Pixel coordinate grounding data:
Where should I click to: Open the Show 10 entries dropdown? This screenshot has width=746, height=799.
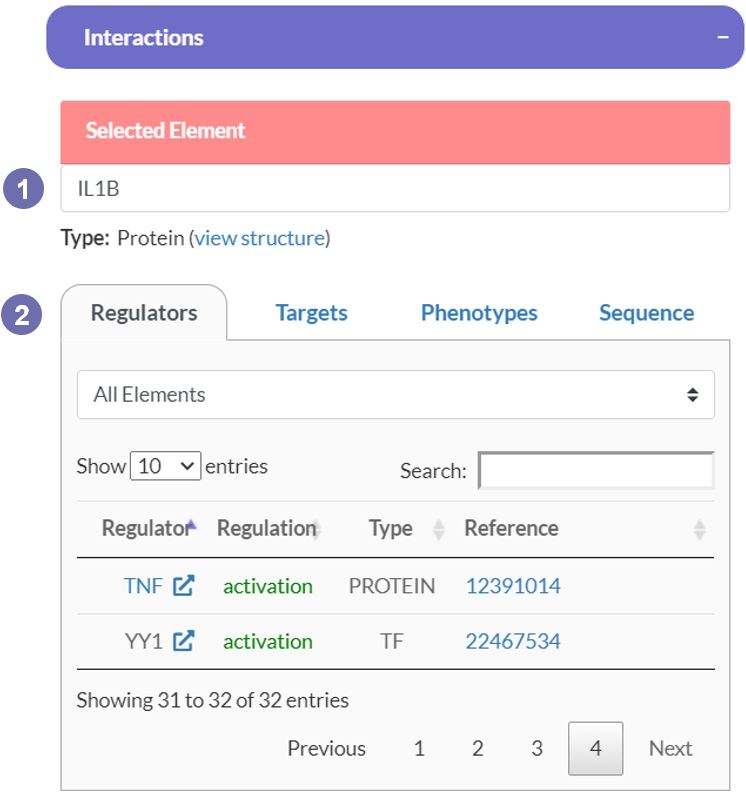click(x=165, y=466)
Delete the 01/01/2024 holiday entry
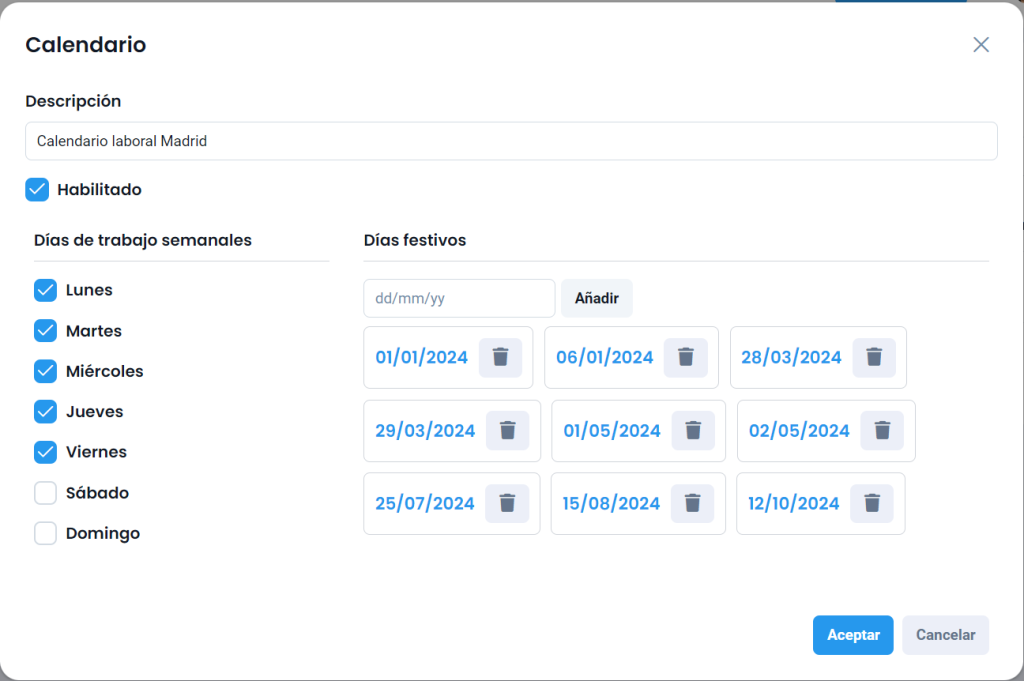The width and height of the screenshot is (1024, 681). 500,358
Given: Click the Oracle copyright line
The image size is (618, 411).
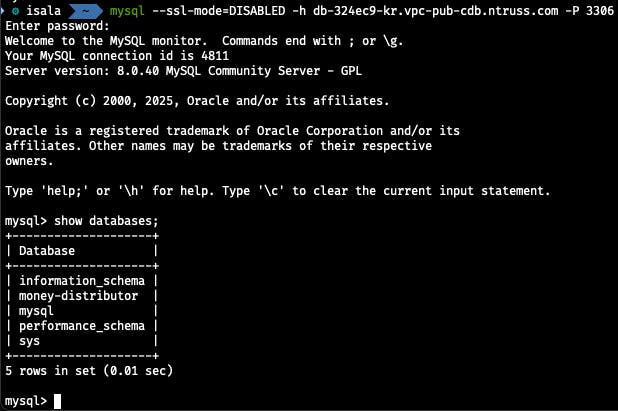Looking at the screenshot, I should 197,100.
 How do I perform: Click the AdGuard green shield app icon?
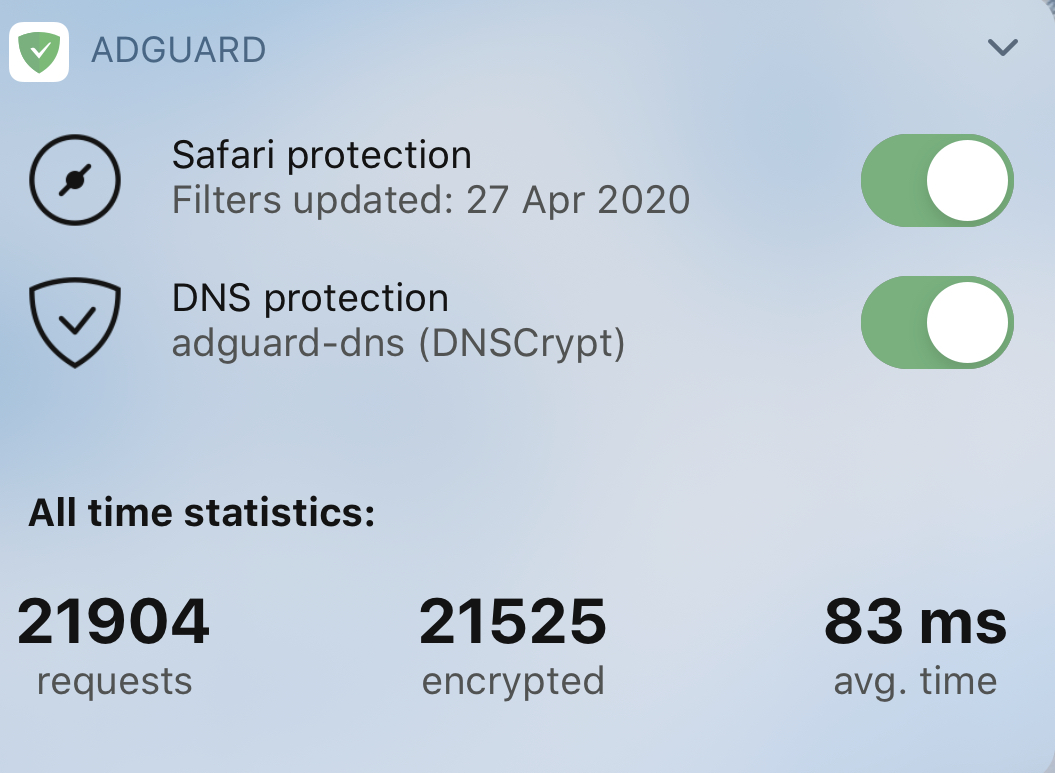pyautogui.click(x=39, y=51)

Task - Quote the records in their entirety, keeping the wording exact and excluding pictures.

Exercise answer -
Where should I click to: Open the Show 10 entries dropdown? This screenshot has width=746, height=799.
click(x=165, y=466)
Delete the 01/01/2024 holiday entry
The width and height of the screenshot is (1024, 681). 500,358
Given: Click the Oracle copyright line
The image size is (618, 411).
Looking at the screenshot, I should 197,100.
 How do I perform: Click the AdGuard green shield app icon?
pyautogui.click(x=39, y=51)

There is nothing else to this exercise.